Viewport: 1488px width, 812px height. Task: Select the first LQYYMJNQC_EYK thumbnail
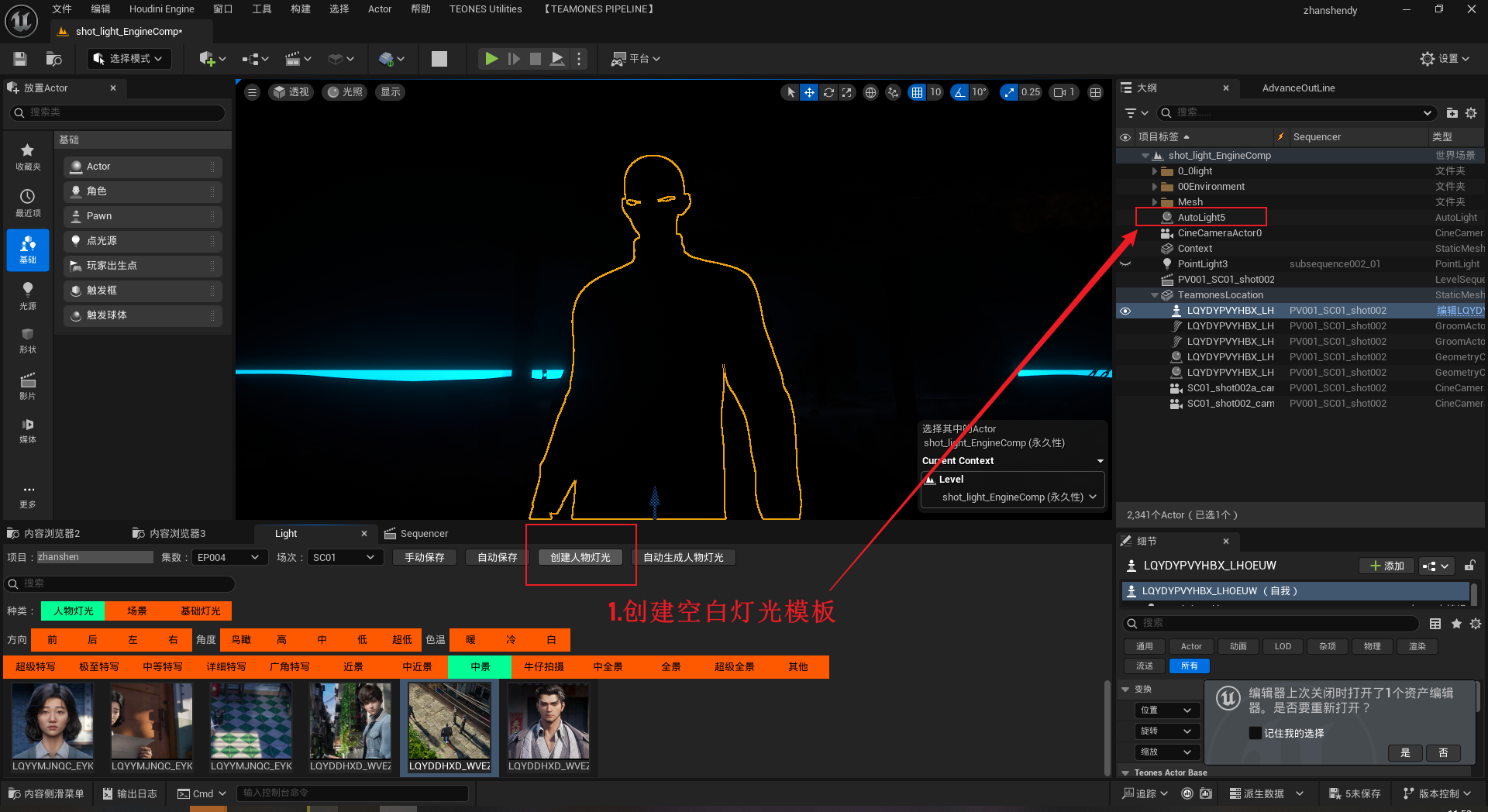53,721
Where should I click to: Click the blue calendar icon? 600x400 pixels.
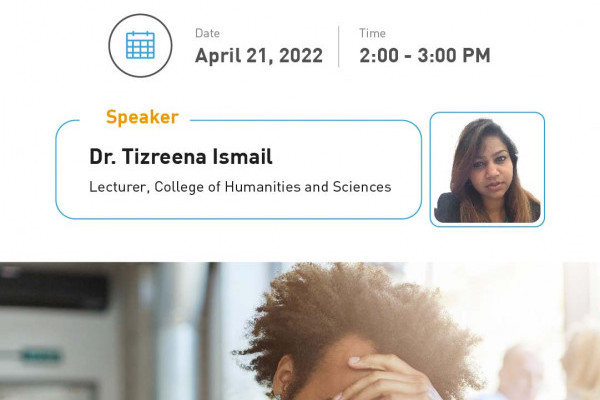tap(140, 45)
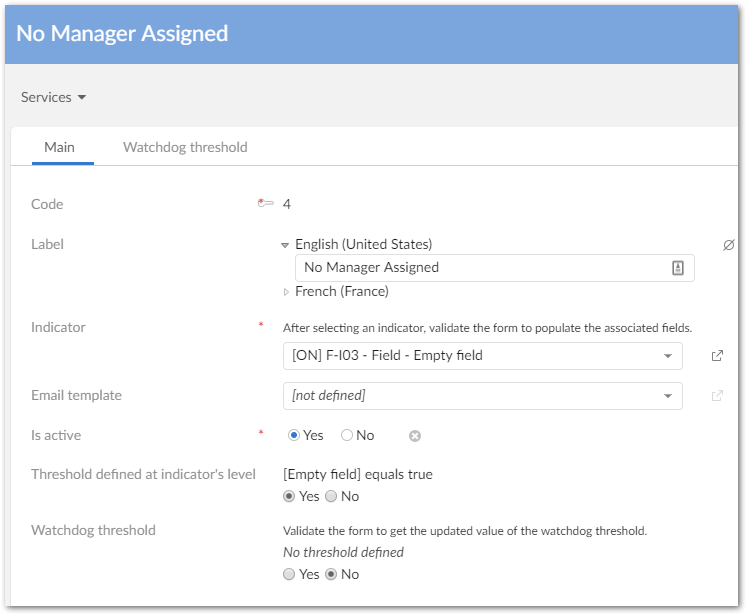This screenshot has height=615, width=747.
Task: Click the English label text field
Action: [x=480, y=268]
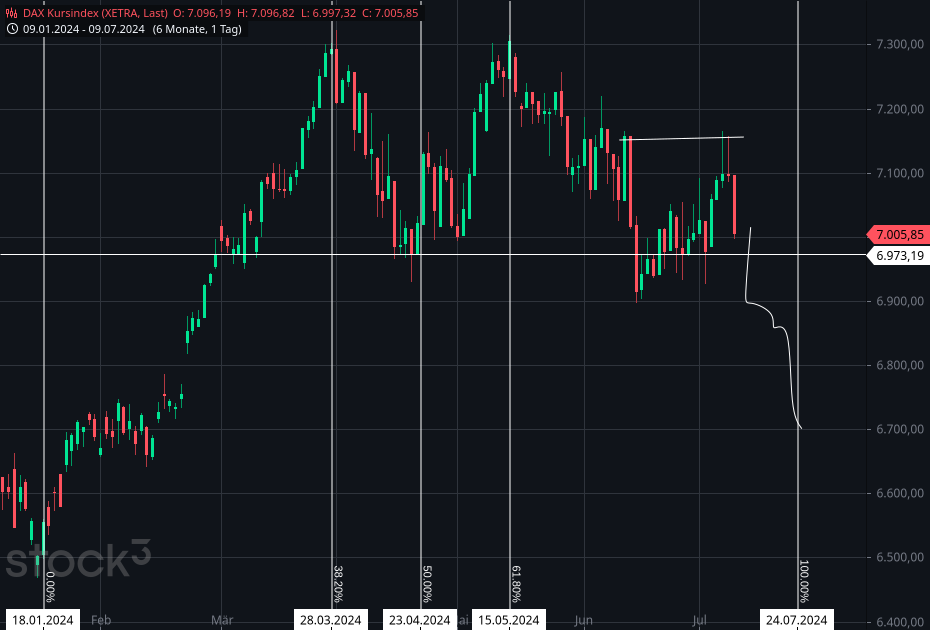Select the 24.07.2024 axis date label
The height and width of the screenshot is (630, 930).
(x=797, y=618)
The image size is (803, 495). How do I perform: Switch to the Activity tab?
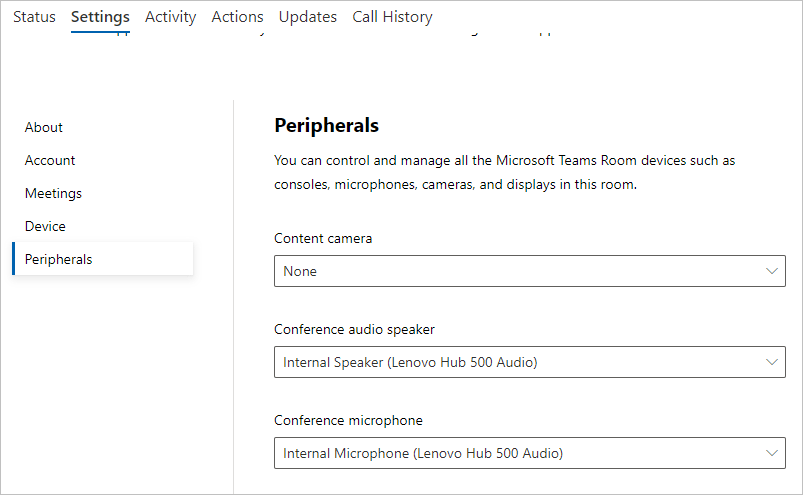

= = =

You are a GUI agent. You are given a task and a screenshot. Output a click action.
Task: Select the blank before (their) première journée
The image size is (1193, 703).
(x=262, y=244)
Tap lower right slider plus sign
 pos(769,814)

= = =

Using the data above, print only the lines starting at the one with "Viewport: 1488px width, 812px" and ending at the one with "The image size is (803, 495).", exactly as they stand, minus the pictures.

* Your response:
Viewport: 1488px width, 812px height. Task: Select the first LQYYMJNQC_EYK thumbnail
53,721
Where should I click to: Click the blue calendar icon? 600x400 pixels.
tap(140, 45)
This screenshot has height=615, width=747.
Task: Click the English label text field
Action: [x=480, y=268]
Select the 24.07.2024 axis date label
The height and width of the screenshot is (630, 930).
(x=797, y=618)
The image size is (803, 495). How do I perform: Switch to the Activity tab?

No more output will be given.